Council members went back to the drawing board on Tuesday to devise strategies to generate much needed finances for the sister isle, since the cessation of sand mining.
Among the proposals outlined by deputy chairman of the council Fabian Jones yesterday were the possibility of the island colleting its own Environmental Tax from visiting yachts, a 12-acre agricultural programme and implementing changes that would facilitate ease of doing business.
A follow-up meeting will be held on May 1 to decide how the council will proceed to implement the recommendations, after a planned meeting with government.
Antigua Labour Party (ALP) Senator Arthur Nibbs has thrown his support behind the list of recommendations.
Nibbs told OBSERVER Media he is optimistic about the plans and hopes that the council would put the proverbial “pedal to the wheel” to get these programmes going.
“It is our hope however, that it would not just be like the other meetings of council, where resolutions have been made and then nothing comes of them,” he said.

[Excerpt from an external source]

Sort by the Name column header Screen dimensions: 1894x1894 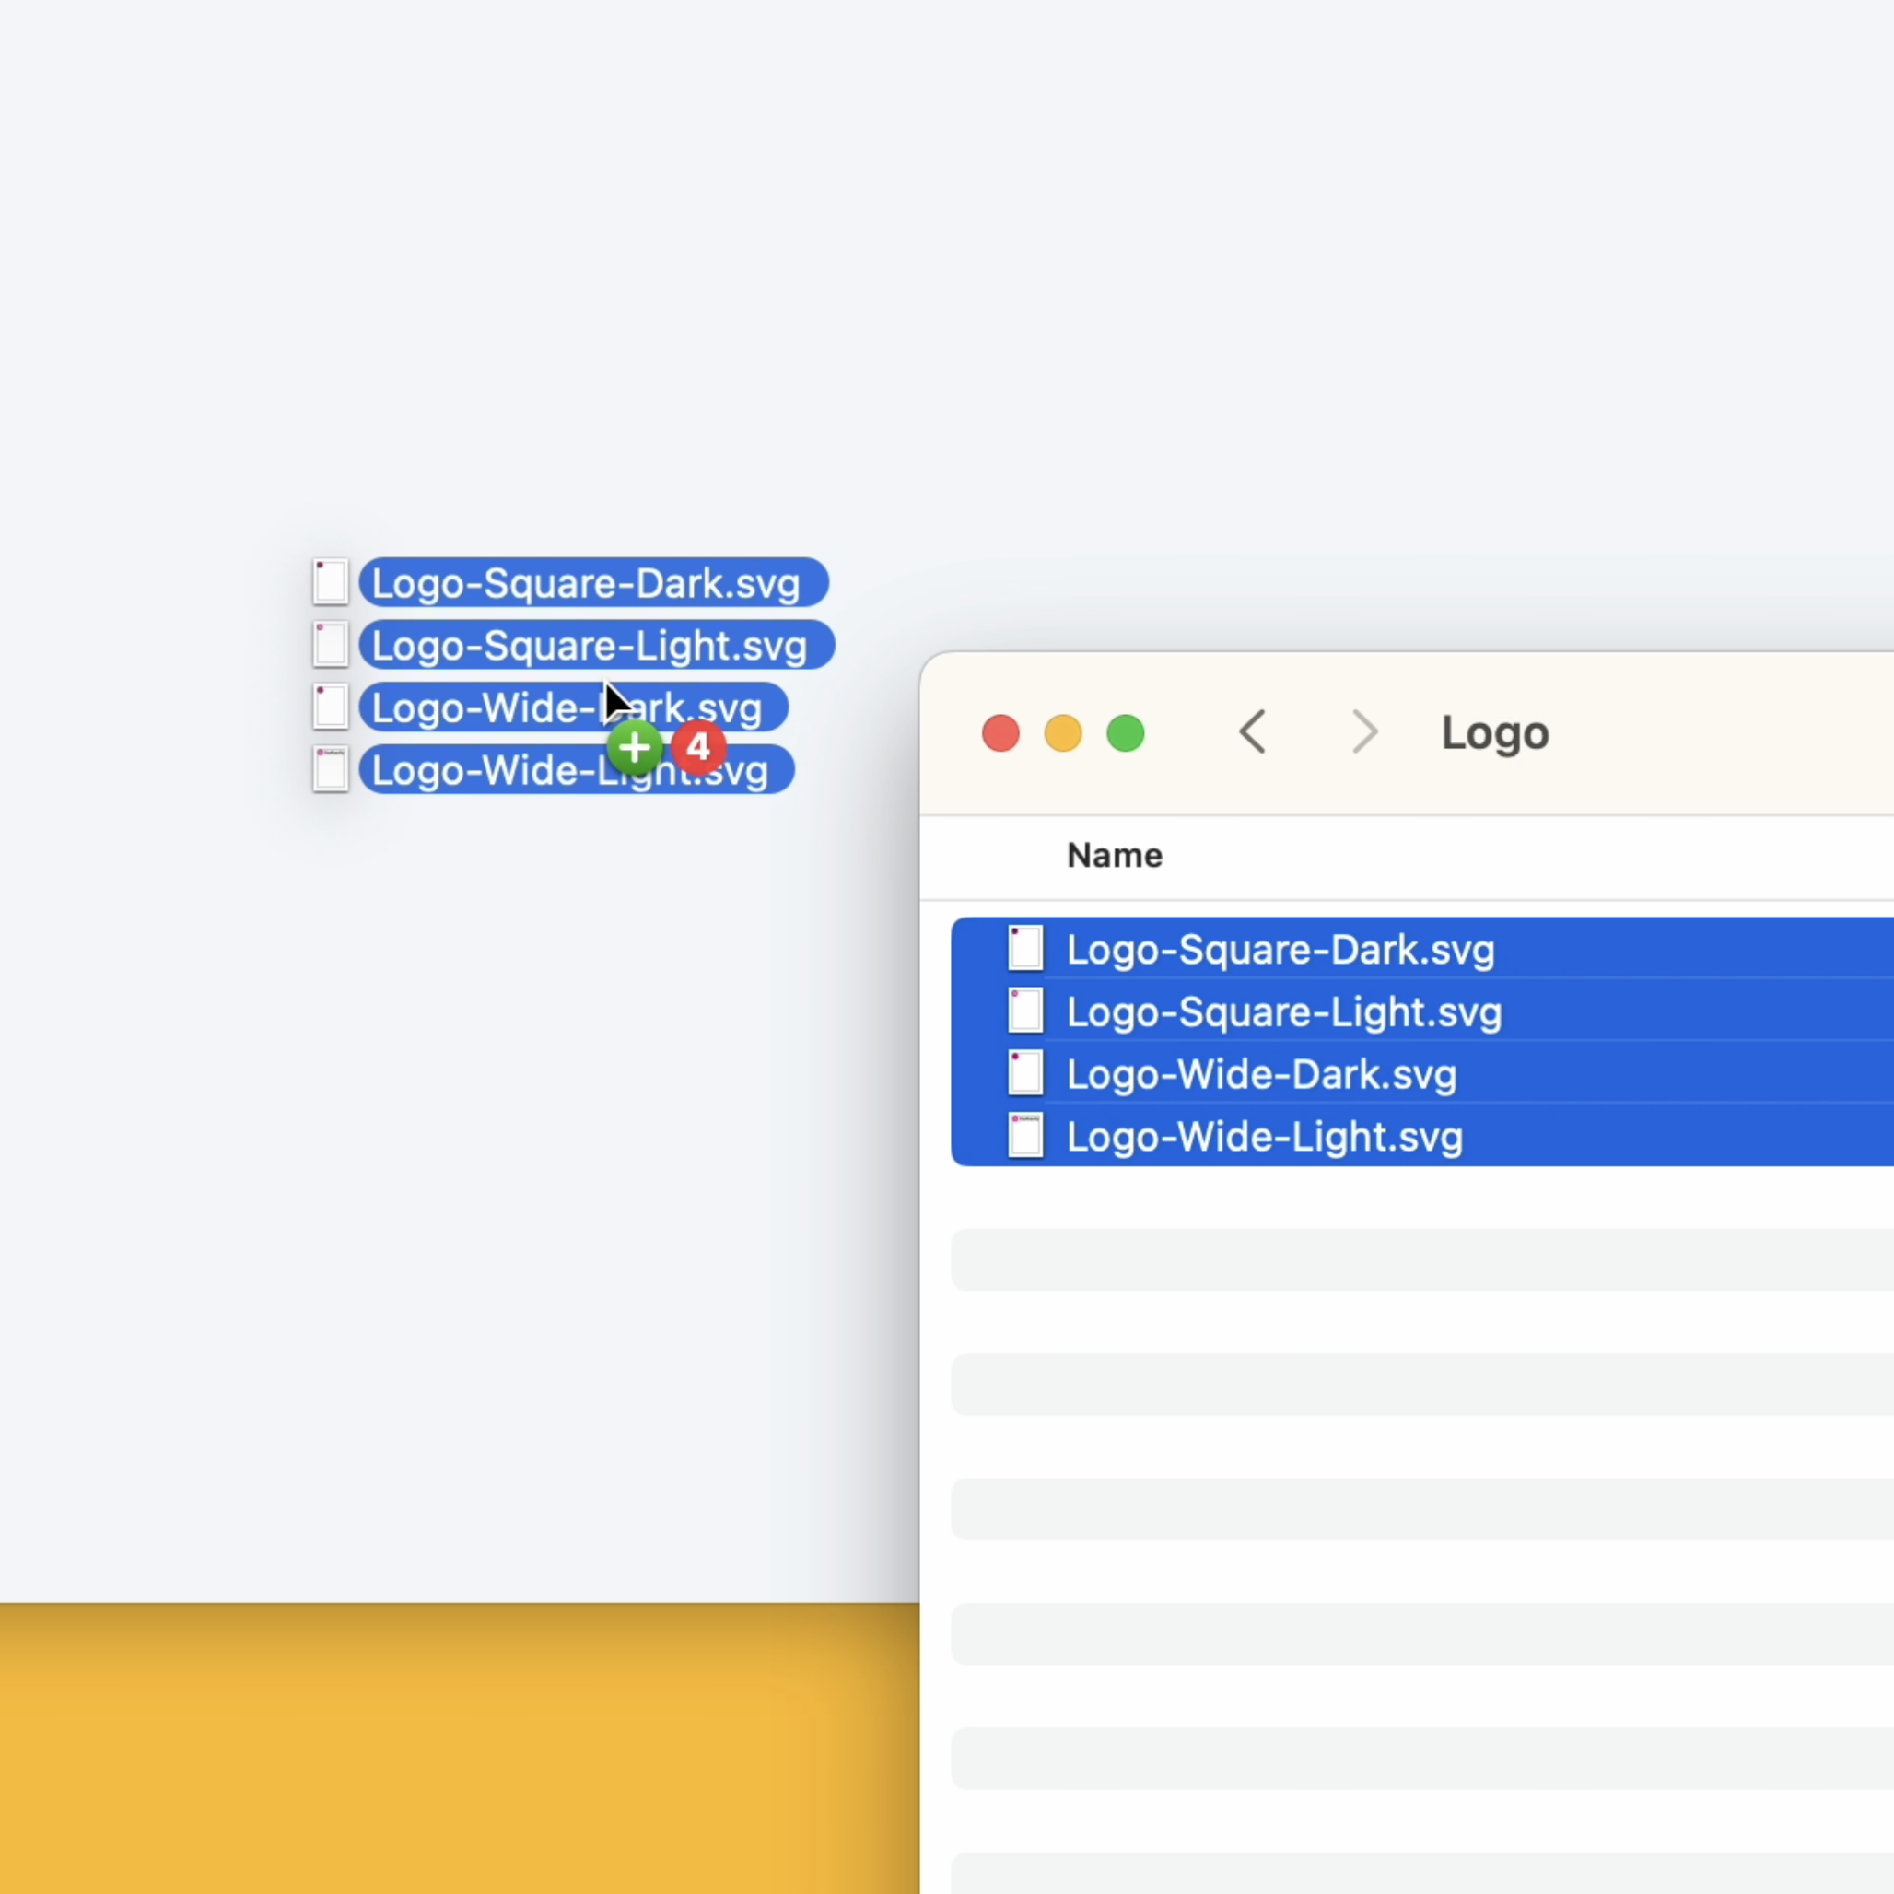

Nibbs said he is in favour of the recommendations, with the exception of the proposed agriculture programme.
He said for this to be successful, the production should be left in the hands of the farmers and marketing and sales of the produce could be dealt with by the council.

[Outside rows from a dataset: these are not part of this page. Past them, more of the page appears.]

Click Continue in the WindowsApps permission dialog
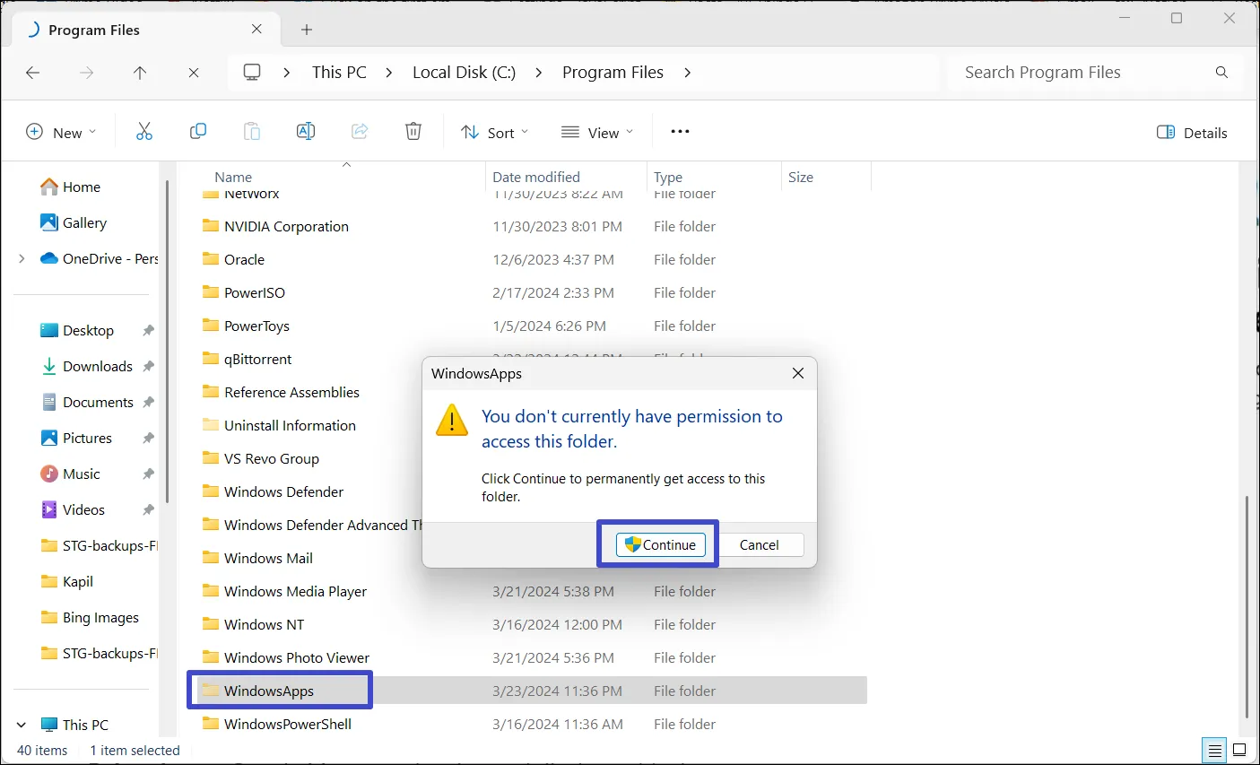 [660, 544]
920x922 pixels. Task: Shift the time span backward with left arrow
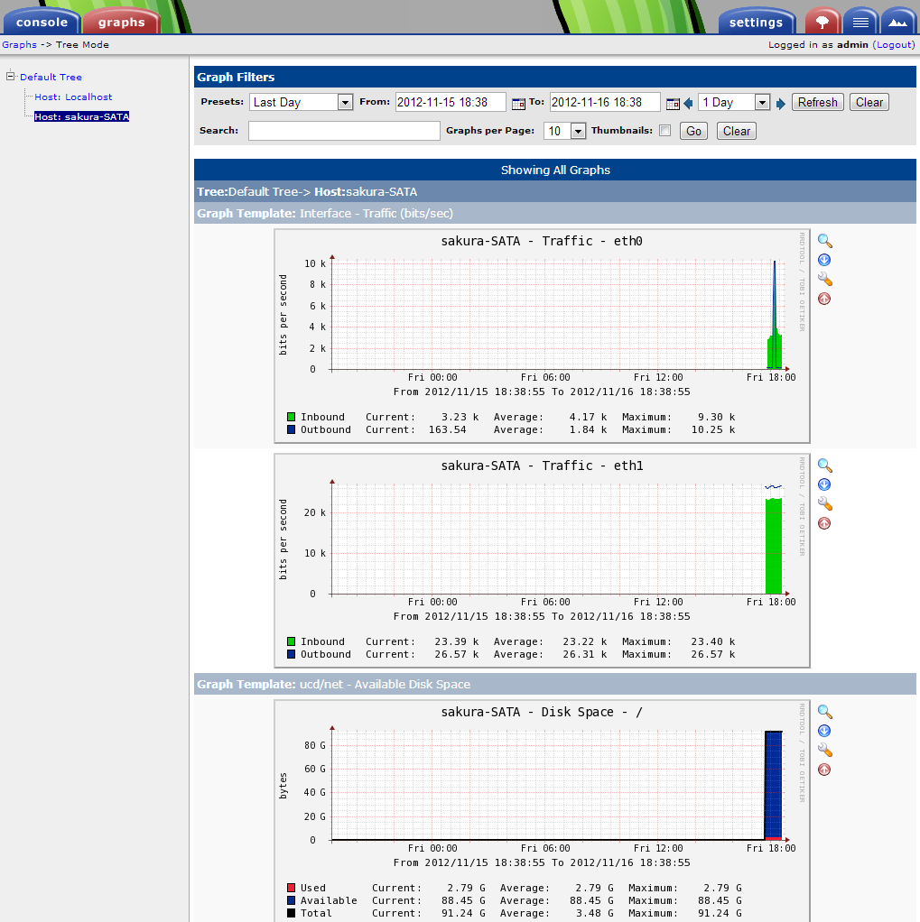click(688, 103)
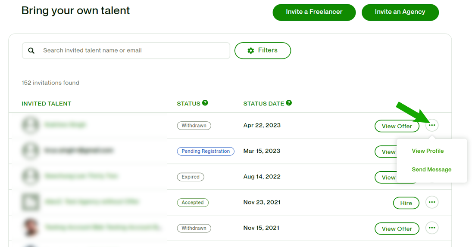The height and width of the screenshot is (247, 472).
Task: Focus the invited talent search field
Action: coord(134,51)
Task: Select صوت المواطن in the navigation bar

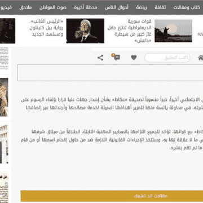Action: pos(53,7)
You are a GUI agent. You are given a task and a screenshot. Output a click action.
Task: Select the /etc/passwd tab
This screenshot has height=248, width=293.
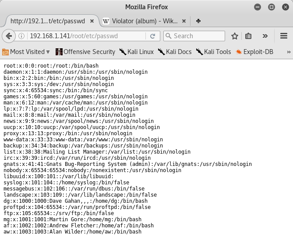(48, 21)
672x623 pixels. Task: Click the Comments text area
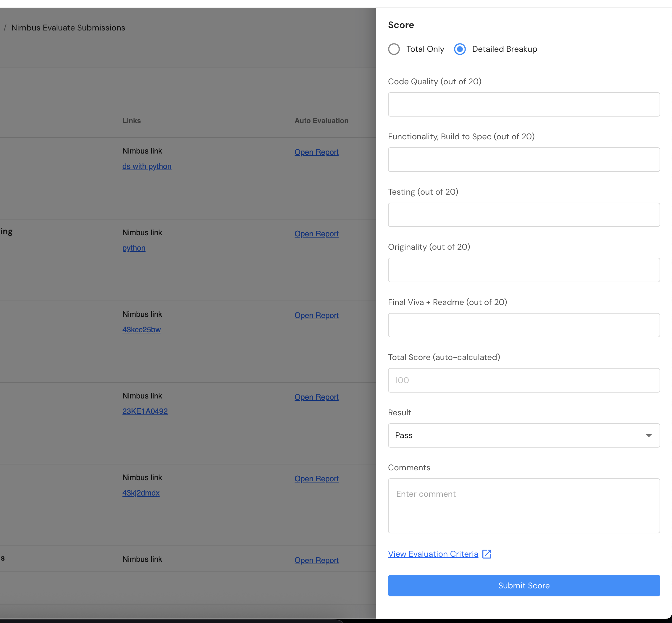[x=524, y=506]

The programme, put forward by the Chairman of Agriculture Sibley Charles, is expected to reel in close to $2 million annually through the cultivation of onions, tomatoes and sweet peppers.
Deputy chairman of the council Fabian Jones said this is still in the development phase.
Speaking specially to other recommendations, Jones explained that council would also be lobbying government in its quest to have Barbuda declared a port of entry and a duty-free zone.
Plans are also in the cards to declare a three-mile fishing zone on the island as a marine protected area.
“Persons wishing to fish in that area would have to get a permit and then we can decide the cost for a permit and probably the amount of catch you can take in a day, that way we would also help to grow the economy,” Jones explained in an interview.
The deputy chairman is also hoping some aspects of the proposal can be implemented this year.
“There is no time to waste right now and that is why we have set timelines to tell them that we need to have these meetings one behind the other so that we can have something to take to the council,” Jones added.